- [Belge Alıntısı]:
--------------------------------------------------

19 Eylül 2019 Perşembe

ÇALIN UYARI ÇANLARINI!





   ÇALIN UYARI ÇANLARINI!

   Kim bilir kaç yüzyıldır sesleniyor sanatçılar, filozoflar insanın azgın gidişatına, bitip tükenmez vahşi gururuna boyun eğişine. Doğayı ağır ağır tüketen insan, kendini yenilerken, yeniden var ederken de zalimliği, unutkanlığı davam ediyor.

   Tabiat ses veriyor; eriyen buzulları, yakıcı güneşiyle… Mülteciler, kadim vatanlarını bırakıp da gözlerini bile kırpmadan gecenin karanlığına bürünmüş sulara giriyorlar. Nasılsa geride ölüm kol geziyor! Karşıya; Avrupa Kıtasına geçerlerse kölelik de olsa, yaşam var ;çoluk çocuğa…

  Mülteciler kendi topraklarına girmesinler diye gökleri bile şaşırtacak hesap kitaplar yapılıyor. Kimi ülkesine kocaman duvarlar örüyor. Kimileri ise pazarlık masasında “Kaç para” vereceklerini hesaplıyorlar.

--------------------------------------------------

- [Veri Kümesi Bölümü]:

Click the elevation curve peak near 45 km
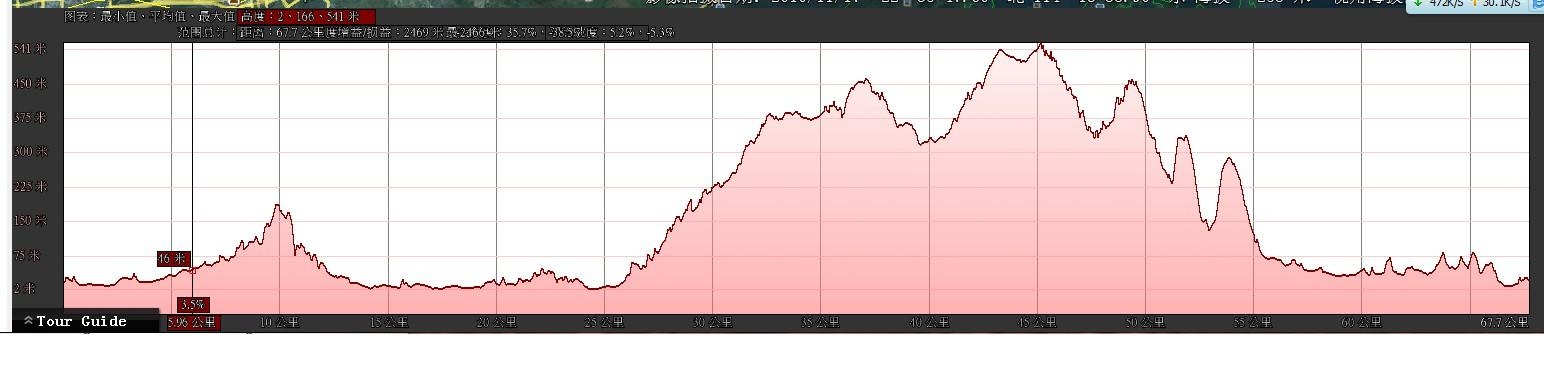 tap(1041, 46)
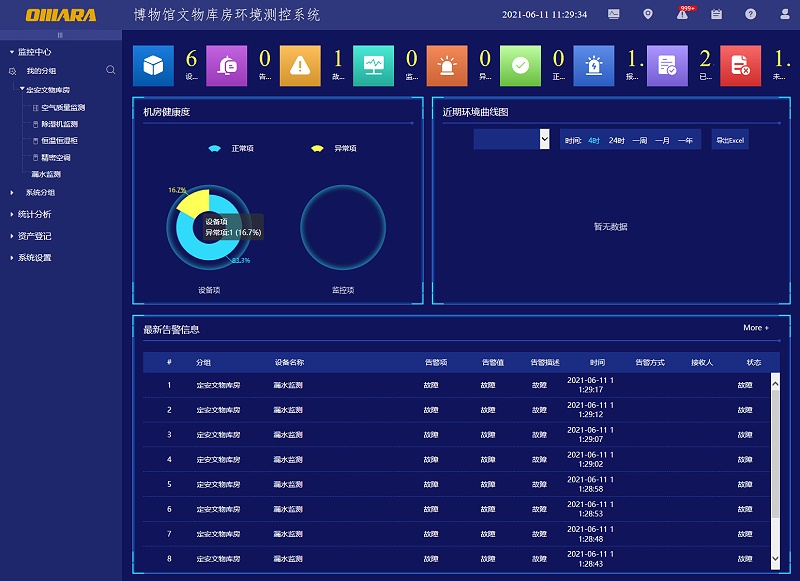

--------------------------------------------------

- [Yazılı Talep 1]: Belge alıntısında "Mülteciler kendi topraklarına girmesinler diye" sözleriyle başlayan paragraftaki cümleleri sırasıyla listeleyin.
- [Yazılı Talep 2]: Belge alıntısının başında hangi tarih yer alıyor?
- [Yazılı Talep 3]: Belge alıntısında "Kim bilir kaç" sözlerinden "unutkanlığı davam ediyor." sözlerine kadar uzanan bölümün tamamını harfi harfine yazıya geçirin.
Materyale bu çalışmada ihtiyaç yoktur.

- [Doğru Çıktı 1]:
1. Mülteciler kendi topraklarına girmesinler diye gökleri bile şaşırtacak hesap kitaplar yapılıyor.
2. Kimi ülkesine kocaman duvarlar örüyor.
3. Kimileri ise pazarlık masasında “Kaç para” vereceklerini hesaplıyorlar.

- [Doğru Çıktı 2]: 19 Eylül 2019 Perşembe

- [Doğru Çıktı 3]:
Kim bilir kaç yüzyıldır sesleniyor sanatçılar, filozoflar insanın azgın gidişatına, bitip tükenmez vahşi gururuna boyun eğişine. Doğayı ağır ağır tüketen insan, kendini yenilerken, yeniden var ederken de zalimliği, unutkanlığı davam ediyor.